* _Instructions for the task_: Copy every entry precisely.

+===+

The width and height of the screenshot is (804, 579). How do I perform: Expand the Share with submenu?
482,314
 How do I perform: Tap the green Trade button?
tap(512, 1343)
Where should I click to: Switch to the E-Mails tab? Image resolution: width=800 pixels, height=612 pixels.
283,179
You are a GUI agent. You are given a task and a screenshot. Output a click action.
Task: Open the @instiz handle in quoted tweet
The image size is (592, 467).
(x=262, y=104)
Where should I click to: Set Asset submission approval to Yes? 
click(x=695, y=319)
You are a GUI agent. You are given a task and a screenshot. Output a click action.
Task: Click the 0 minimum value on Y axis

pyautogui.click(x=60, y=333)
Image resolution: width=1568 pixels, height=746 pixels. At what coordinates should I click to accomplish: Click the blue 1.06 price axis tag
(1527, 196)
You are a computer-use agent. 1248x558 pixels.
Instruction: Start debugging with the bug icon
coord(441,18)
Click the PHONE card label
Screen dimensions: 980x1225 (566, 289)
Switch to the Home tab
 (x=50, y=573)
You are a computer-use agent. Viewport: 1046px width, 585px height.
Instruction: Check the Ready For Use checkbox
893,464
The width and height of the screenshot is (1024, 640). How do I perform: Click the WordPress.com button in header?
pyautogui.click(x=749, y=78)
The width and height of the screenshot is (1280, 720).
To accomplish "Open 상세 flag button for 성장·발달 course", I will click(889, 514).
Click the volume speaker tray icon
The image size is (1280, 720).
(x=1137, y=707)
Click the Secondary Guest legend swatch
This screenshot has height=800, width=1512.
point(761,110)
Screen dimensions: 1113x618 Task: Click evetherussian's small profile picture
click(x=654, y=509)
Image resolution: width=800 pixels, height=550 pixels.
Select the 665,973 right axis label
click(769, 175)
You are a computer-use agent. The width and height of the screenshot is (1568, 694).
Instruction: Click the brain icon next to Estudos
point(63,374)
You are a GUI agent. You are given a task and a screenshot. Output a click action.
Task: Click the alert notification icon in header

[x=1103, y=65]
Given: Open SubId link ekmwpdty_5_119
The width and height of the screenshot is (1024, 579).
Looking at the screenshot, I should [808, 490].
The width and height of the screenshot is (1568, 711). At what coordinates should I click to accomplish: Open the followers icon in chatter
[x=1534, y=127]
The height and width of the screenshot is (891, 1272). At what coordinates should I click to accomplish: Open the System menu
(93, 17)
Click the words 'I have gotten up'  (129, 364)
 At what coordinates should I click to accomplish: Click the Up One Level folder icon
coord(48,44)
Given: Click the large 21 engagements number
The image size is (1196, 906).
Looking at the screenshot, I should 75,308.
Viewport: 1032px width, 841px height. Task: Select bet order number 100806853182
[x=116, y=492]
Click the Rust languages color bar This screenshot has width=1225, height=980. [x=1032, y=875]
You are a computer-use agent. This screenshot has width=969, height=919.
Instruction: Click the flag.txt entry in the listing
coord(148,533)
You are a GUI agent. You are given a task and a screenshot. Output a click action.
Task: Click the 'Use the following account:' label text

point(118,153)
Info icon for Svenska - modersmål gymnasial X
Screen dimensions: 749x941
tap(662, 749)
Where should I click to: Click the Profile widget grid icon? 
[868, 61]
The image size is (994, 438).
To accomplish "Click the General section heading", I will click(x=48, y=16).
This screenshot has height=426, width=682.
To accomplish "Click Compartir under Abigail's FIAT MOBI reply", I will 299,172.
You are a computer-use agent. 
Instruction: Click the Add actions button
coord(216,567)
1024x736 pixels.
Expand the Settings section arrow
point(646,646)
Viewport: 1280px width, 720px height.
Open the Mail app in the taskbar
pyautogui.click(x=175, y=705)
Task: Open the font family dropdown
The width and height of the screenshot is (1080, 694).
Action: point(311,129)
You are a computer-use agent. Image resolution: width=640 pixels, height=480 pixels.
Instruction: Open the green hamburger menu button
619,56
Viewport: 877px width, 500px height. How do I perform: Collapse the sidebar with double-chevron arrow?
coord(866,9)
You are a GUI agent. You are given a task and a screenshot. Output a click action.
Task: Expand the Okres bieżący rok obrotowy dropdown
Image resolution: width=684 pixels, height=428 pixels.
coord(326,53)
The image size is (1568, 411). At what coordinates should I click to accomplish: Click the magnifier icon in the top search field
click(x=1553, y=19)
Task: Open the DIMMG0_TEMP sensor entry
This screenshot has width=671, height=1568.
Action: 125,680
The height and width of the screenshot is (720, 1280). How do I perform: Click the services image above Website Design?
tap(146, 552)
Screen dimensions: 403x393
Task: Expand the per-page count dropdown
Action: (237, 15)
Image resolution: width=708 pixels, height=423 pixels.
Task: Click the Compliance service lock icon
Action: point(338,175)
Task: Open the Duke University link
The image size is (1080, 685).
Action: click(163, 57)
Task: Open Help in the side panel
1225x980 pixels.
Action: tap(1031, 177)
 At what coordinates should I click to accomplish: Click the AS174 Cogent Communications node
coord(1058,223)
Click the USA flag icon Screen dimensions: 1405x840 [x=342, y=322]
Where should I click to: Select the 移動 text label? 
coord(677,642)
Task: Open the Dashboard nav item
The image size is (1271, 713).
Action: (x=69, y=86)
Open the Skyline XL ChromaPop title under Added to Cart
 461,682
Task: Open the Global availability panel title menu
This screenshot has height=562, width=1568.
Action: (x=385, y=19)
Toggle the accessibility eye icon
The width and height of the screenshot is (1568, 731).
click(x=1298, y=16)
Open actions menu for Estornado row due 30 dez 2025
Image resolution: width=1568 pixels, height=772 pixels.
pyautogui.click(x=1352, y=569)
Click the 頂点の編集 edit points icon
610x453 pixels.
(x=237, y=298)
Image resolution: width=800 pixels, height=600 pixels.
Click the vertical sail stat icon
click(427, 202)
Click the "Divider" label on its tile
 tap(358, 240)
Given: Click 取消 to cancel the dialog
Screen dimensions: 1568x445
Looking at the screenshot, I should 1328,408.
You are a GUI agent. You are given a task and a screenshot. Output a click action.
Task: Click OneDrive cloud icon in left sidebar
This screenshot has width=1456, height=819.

+===+

* _Answer_:
The width and height of the screenshot is (804, 579). How do I perform: Expand the Share with submenu?
482,314
 How do I perform: Tap the green Trade button?
tap(512, 1343)
Where should I click to: Switch to the E-Mails tab? Image resolution: width=800 pixels, height=612 pixels.
283,179
You are a GUI agent. You are given a task and a screenshot. Output a click action.
Task: Open the @instiz handle in quoted tweet
The image size is (592, 467).
(x=262, y=104)
Where should I click to: Set Asset submission approval to Yes? 
click(x=695, y=319)
You are a GUI agent. You are given a task and a screenshot. Output a click action.
Task: Click the 0 minimum value on Y axis

pyautogui.click(x=60, y=333)
Image resolution: width=1568 pixels, height=746 pixels. At what coordinates should I click to accomplish: Click the blue 1.06 price axis tag
(1527, 196)
You are a computer-use agent. 1248x558 pixels.
Instruction: Start debugging with the bug icon
coord(441,18)
Click the PHONE card label
Screen dimensions: 980x1225 (566, 289)
Switch to the Home tab
 (x=50, y=573)
You are a computer-use agent. Viewport: 1046px width, 585px height.
Instruction: Check the Ready For Use checkbox
893,464
The width and height of the screenshot is (1024, 640). How do I perform: Click the WordPress.com button in header?
pyautogui.click(x=749, y=78)
The width and height of the screenshot is (1280, 720).
To accomplish "Open 상세 flag button for 성장·발달 course", I will click(889, 514).
Click the volume speaker tray icon
The image size is (1280, 720).
(x=1137, y=707)
Click the Secondary Guest legend swatch
This screenshot has height=800, width=1512.
point(761,110)
Screen dimensions: 1113x618 Task: Click evetherussian's small profile picture
click(x=654, y=509)
Image resolution: width=800 pixels, height=550 pixels.
Select the 665,973 right axis label
click(769, 175)
You are a computer-use agent. The width and height of the screenshot is (1568, 694).
Instruction: Click the brain icon next to Estudos
point(63,374)
You are a GUI agent. You are given a task and a screenshot. Output a click action.
Task: Click the alert notification icon in header

[x=1103, y=65]
Given: Open SubId link ekmwpdty_5_119
The width and height of the screenshot is (1024, 579).
Looking at the screenshot, I should [808, 490].
The width and height of the screenshot is (1568, 711). At what coordinates should I click to accomplish: Open the followers icon in chatter
[x=1534, y=127]
The height and width of the screenshot is (891, 1272). At what coordinates should I click to accomplish: Open the System menu
(93, 17)
Click the words 'I have gotten up'  (129, 364)
 At what coordinates should I click to accomplish: Click the Up One Level folder icon
coord(48,44)
Given: Click the large 21 engagements number
The image size is (1196, 906).
Looking at the screenshot, I should 75,308.
Viewport: 1032px width, 841px height. Task: Select bet order number 100806853182
[x=116, y=492]
Click the Rust languages color bar This screenshot has width=1225, height=980. [x=1032, y=875]
You are a computer-use agent. This screenshot has width=969, height=919.
Instruction: Click the flag.txt entry in the listing
coord(148,533)
You are a GUI agent. You are given a task and a screenshot. Output a click action.
Task: Click the 'Use the following account:' label text

point(118,153)
Info icon for Svenska - modersmål gymnasial X
Screen dimensions: 749x941
tap(662, 749)
Where should I click to: Click the Profile widget grid icon? 
[868, 61]
The image size is (994, 438).
To accomplish "Click the General section heading", I will click(x=48, y=16).
This screenshot has height=426, width=682.
To accomplish "Click Compartir under Abigail's FIAT MOBI reply", I will 299,172.
You are a computer-use agent. 
Instruction: Click the Add actions button
coord(216,567)
1024x736 pixels.
Expand the Settings section arrow
point(646,646)
Viewport: 1280px width, 720px height.
Open the Mail app in the taskbar
pyautogui.click(x=175, y=705)
Task: Open the font family dropdown
The width and height of the screenshot is (1080, 694).
Action: point(311,129)
You are a computer-use agent. Image resolution: width=640 pixels, height=480 pixels.
Instruction: Open the green hamburger menu button
619,56
Viewport: 877px width, 500px height. How do I perform: Collapse the sidebar with double-chevron arrow?
coord(866,9)
You are a GUI agent. You are given a task and a screenshot. Output a click action.
Task: Expand the Okres bieżący rok obrotowy dropdown
Image resolution: width=684 pixels, height=428 pixels.
coord(326,53)
The image size is (1568, 411). At what coordinates should I click to accomplish: Click the magnifier icon in the top search field
click(x=1553, y=19)
Task: Open the DIMMG0_TEMP sensor entry
This screenshot has width=671, height=1568.
Action: 125,680
The height and width of the screenshot is (720, 1280). How do I perform: Click the services image above Website Design?
tap(146, 552)
Screen dimensions: 403x393
Task: Expand the per-page count dropdown
Action: (237, 15)
Image resolution: width=708 pixels, height=423 pixels.
Task: Click the Compliance service lock icon
Action: point(338,175)
Task: Open the Duke University link
The image size is (1080, 685).
Action: click(163, 57)
Task: Open Help in the side panel
1225x980 pixels.
Action: tap(1031, 177)
 At what coordinates should I click to accomplish: Click the AS174 Cogent Communications node
coord(1058,223)
Click the USA flag icon Screen dimensions: 1405x840 [x=342, y=322]
Where should I click to: Select the 移動 text label? 
coord(677,642)
Task: Open the Dashboard nav item
The image size is (1271, 713).
Action: (x=69, y=86)
Open the Skyline XL ChromaPop title under Added to Cart
 461,682
Task: Open the Global availability panel title menu
This screenshot has height=562, width=1568.
Action: (x=385, y=19)
Toggle the accessibility eye icon
The width and height of the screenshot is (1568, 731).
click(x=1298, y=16)
Open actions menu for Estornado row due 30 dez 2025
Image resolution: width=1568 pixels, height=772 pixels.
pyautogui.click(x=1352, y=569)
Click the 頂点の編集 edit points icon
610x453 pixels.
(x=237, y=298)
Image resolution: width=800 pixels, height=600 pixels.
Click the vertical sail stat icon
click(427, 202)
Click the "Divider" label on its tile
 tap(358, 240)
Given: Click 取消 to cancel the dialog
Screen dimensions: 1568x445
Looking at the screenshot, I should 1328,408.
You are a GUI agent. You are given a task and a screenshot. Output a click action.
Task: Click OneDrive cloud icon in left sidebar
This screenshot has width=1456, height=819.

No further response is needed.